**Extrait**
..............................

Dans une déclaration publique le 16 mars 2014, le Conseil de Sécurité du Burundi, institution dirigée par le chef de l’Etat, a accusé certains médias, surtout la Radio Publique Africaine, de déstabiliser le pays en “semant la peur au sein de la population”. Il a ainsi demandé au Conseil National de la Communication (CNC), dont le bureau a été renouvelé la semaine dernière, de se saisir de ce cas et de prendre des mesures appropriées à l’encontre de la RPA. Cette dernière risque de lourdes sanctions, allant jusqu’à la fermeture.
“La déclaration du Conseil de Sécurité qui épingle un média simplement pour avoir fait son travail d’informer la population est très inquiétante. Ces accusations de 'déstabilisation de l’ordre public' sont d’autant plus graves dans un contexte de troubles politiques et de répression croissante. Plus que jamais, les autorités du Burundi ont le devoir de garantir la liberté d’expression et la liberté d’information et en cela de protéger le travail des journalistes”, déclare Lucie Morillon, directrice de la recherche et du plaidoyer à Reporters sans frontières.
Le président de l’Union burundaise des journalistes (UBJ) Alexandre Niyungeko a demandé aux nouveaux responsables du Conseil de la communication “de ne pas succomber aux tentations de certains qui, à travers certaines déclarations publiques, voudraient abuser de leur position politique pour verrouiller le paysage médiatique burundais à leur guise”.

..............................

Entrées sur l'emplacement des éléments
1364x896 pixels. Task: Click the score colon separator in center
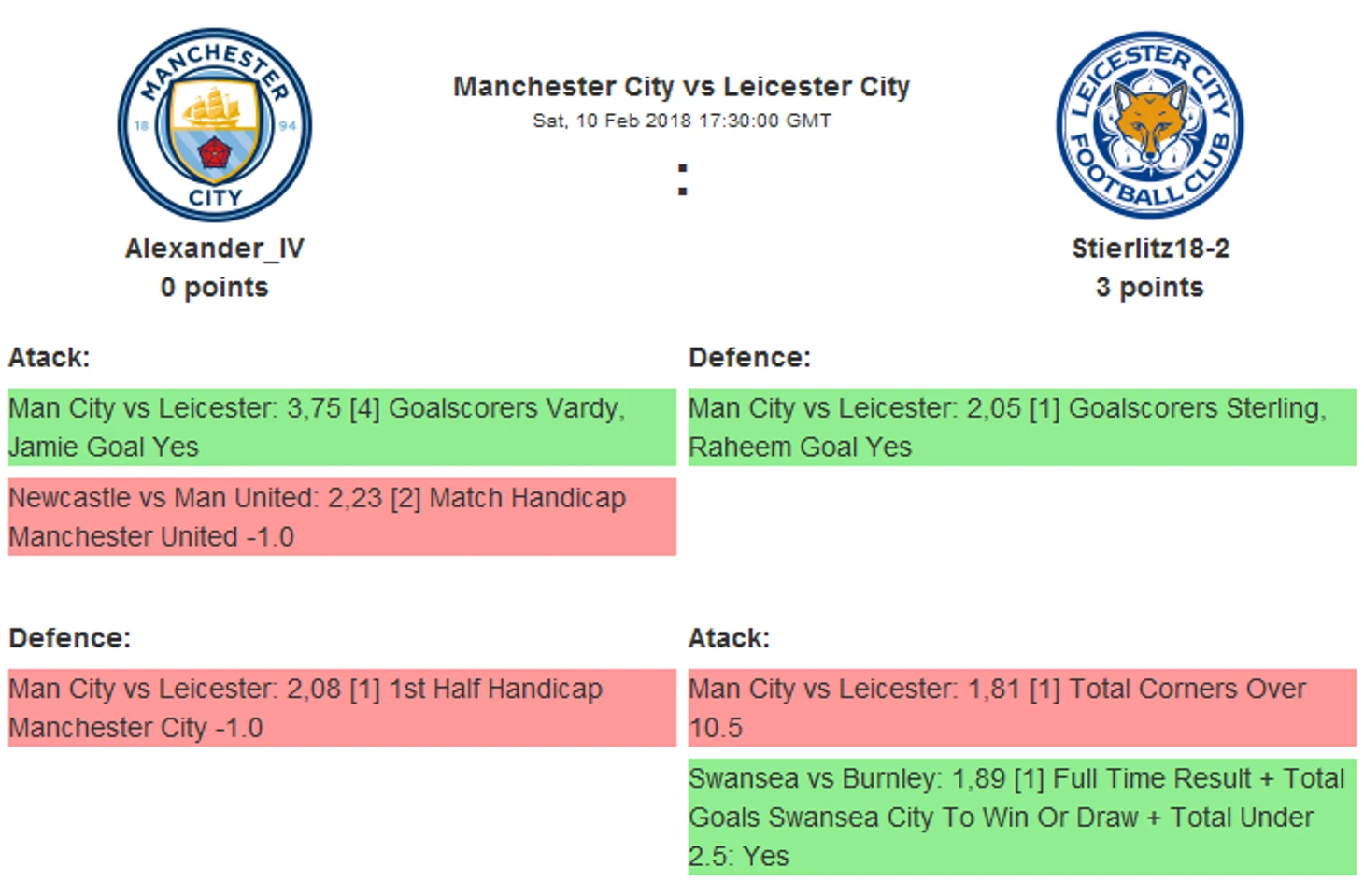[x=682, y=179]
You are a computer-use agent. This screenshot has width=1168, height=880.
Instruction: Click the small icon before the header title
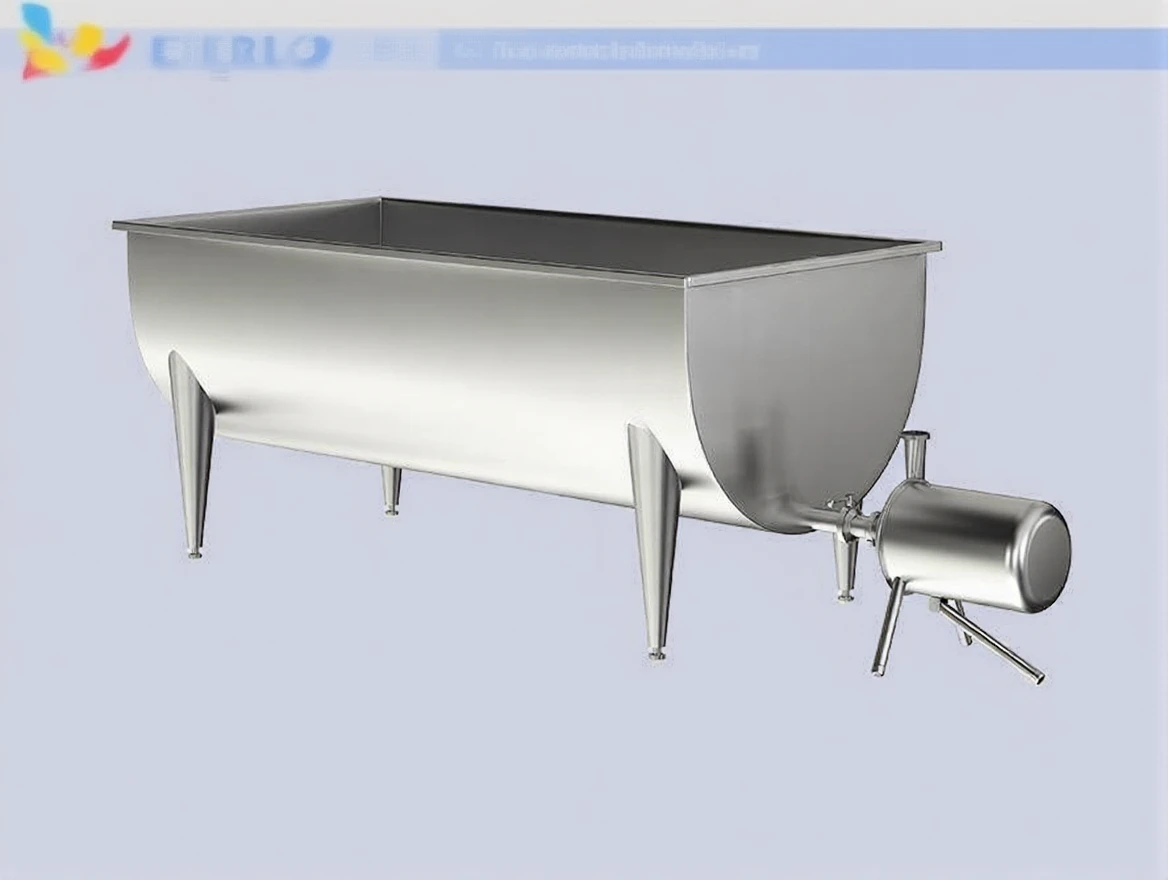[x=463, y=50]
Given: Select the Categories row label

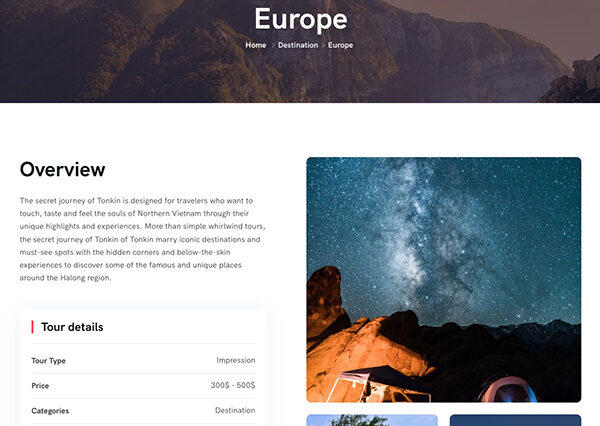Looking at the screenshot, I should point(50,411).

..............................

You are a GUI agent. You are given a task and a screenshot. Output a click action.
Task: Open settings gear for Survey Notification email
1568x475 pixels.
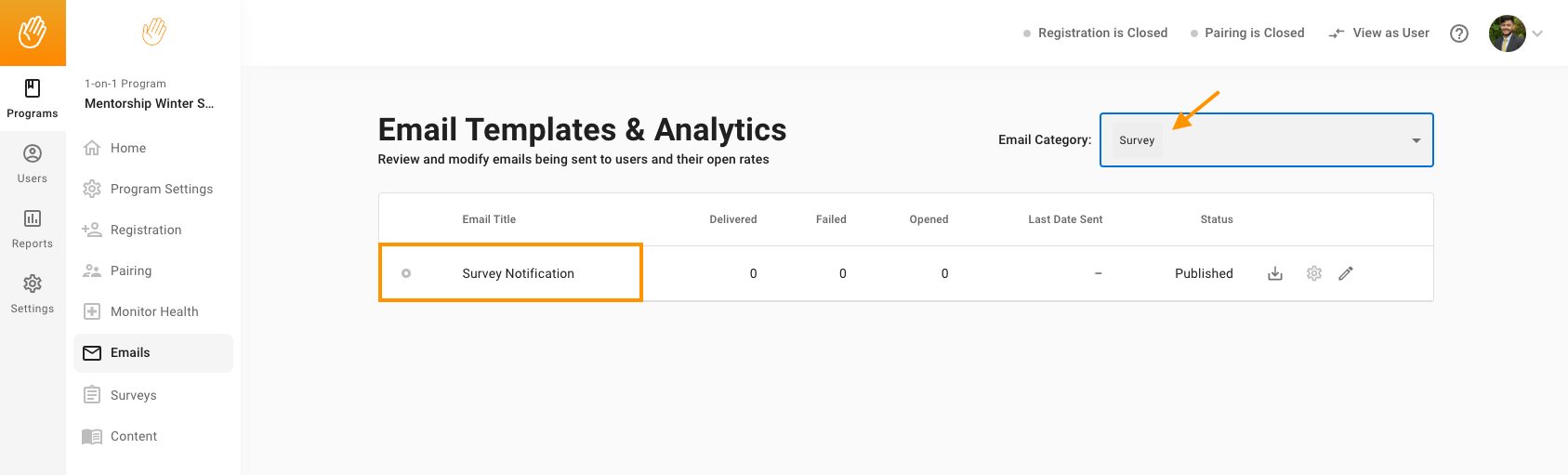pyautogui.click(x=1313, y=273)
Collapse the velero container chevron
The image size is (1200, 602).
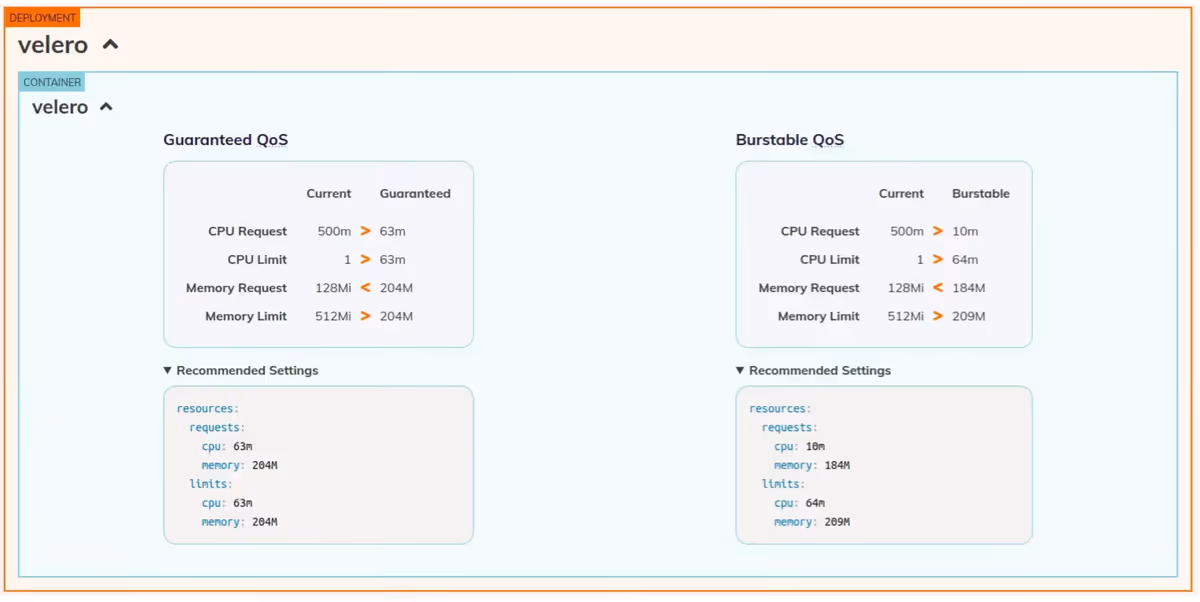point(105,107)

..............................

**Consignes**
- 1) Pouvez-vous citer mot pour mot le passage de l'extrait qui commence par « Dans une déclaration » et se poursuit jusqu'à « jusqu’à la fermeture. » ?
- 2) Pouvez-vous présenter sous forme de liste JSON de chaînes les lignes des enregistrements, de la ligne contenant « 1364x896 pixels. Task: Click » jusqu'à la ligne contenant « Looking at the », ces deux lignes comprises, une chaîne par ligne et sans les lignes vides ? Les images sont à exclure de la réponse.

**Réponses**
- 1)
Dans une déclaration publique le 16 mars 2014, le Conseil de Sécurité du Burundi, institution dirigée par le chef de l’Etat, a accusé certains médias, surtout la Radio Publique Africaine, de déstabiliser le pays en “semant la peur au sein de la population”. Il a ainsi demandé au Conseil National de la Communication (CNC), dont le bureau a été renouvelé la semaine dernière, de se saisir de ce cas et de prendre des mesures appropriées à l’encontre de la RPA. Cette dernière risque de lourdes sanctions, allant jusqu’à la fermeture.

- 2)
[
  "1364x896 pixels. Task: Click the score colon separator in center",
  "[x=682, y=179]",
  "You are a computer-use agent. This screenshot has width=1168, height=880.",
  "Instruction: Click the small icon before the header title",
  "[x=463, y=50]",
  "Given: Select the Categories row label",
  "Looking at the screenshot, I should point(50,411)."
]